What this view fails to do is to identify the true significance of this transcendental atmosphere in Luminist paintings. The prosaic factors that are revealed by a closer examination of these works suggest that the glowing appearance of nature in Luminism is actually a sign of nature’s domestication, its adaptation to human use. The idealized Luminist atmosphere thus seems to convey, not an intensification of human responses to nature, but rather a muting of those emotions, like awe and fear, which untamed nature elicits.
One critic, in describing the spiritual quality ofharbor scenes by Fitz Hugh Lane, an important Luminist, carefully notes that “at the peak of Luminist development in the 1850s and 1860s,spiritualism in America was extremely widespread.” It is also true, however, that the 1850s and 1860s were a time of trade expansion. From 1848 until his death in 1865, Lane lived in a house with a view of the harbor of Gloucester, Massachusetts, and he made short trips to Maine, New York, Baltimore, and probably Puerto Rico. In all of these places he painted the harbors with their ships—the instruments of expanding trade.
Lane usually depicts places like New York Harbor, with ships at anchor, but even when he depicts more remote, less commercially active harbors, nature appears pastoral and domesticated rather than primitive or unexplored. The ships, rather than the surrounding landscapes—including the sea—are generally the active element in his pictures. For Lane the sea is, in effect, a canal or a trade route for commercial activity, not a free, powerful element, as it is in the early pictures of his predecessor, Cole. For Lane nature is subdued, even when storms are approaching; thus, the sea is always a viable highway for the transport of goods.

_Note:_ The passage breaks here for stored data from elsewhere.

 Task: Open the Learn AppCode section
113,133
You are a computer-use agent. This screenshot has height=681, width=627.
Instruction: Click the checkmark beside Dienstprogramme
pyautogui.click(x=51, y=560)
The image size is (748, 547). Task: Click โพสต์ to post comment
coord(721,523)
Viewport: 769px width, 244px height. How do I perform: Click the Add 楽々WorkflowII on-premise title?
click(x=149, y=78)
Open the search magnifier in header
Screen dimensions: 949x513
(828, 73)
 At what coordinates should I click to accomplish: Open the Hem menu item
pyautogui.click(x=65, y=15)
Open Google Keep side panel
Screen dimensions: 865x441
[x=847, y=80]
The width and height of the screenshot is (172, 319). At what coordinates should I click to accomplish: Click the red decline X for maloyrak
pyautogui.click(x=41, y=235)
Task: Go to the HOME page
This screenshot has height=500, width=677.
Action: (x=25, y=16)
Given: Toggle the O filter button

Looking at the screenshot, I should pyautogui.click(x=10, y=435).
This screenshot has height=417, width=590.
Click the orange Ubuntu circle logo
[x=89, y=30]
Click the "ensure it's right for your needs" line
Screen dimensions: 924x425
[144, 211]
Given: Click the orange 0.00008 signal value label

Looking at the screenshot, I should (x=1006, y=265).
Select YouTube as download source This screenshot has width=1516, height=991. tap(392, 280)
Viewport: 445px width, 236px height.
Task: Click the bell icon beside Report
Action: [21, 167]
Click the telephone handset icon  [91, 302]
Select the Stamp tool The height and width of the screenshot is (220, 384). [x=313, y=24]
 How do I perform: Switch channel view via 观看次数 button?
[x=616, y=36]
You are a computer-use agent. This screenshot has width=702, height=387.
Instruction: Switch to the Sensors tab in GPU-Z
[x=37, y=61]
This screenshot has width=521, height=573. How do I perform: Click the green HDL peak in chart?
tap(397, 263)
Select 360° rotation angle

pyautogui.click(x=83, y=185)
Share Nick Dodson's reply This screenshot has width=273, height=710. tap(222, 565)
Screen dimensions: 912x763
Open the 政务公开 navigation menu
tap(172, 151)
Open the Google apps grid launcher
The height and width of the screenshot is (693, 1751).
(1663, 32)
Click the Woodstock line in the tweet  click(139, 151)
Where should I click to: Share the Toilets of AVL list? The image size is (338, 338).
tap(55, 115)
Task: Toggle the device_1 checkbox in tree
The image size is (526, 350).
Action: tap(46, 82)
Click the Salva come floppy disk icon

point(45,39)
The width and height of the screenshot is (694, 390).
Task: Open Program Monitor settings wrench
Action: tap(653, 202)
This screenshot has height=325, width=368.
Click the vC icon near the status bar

In sum, I consider Lane’s sea simply an environment for human activity—nature no longer inviolate. The luminescence that Lane paints symbolizes nature’s humbled state, for the light itself is as docile as the Luminist sea, and its tranquillity in a sense signifies no more than good conditions on the highway to progress. Progress, probably even more than transcendence, is the secret message of Luminism. In a sense, Luminist pictures are an ideological justification of the atmosphere necessary for business, if also an exaggerated,idealistic rendering of that atmosphere.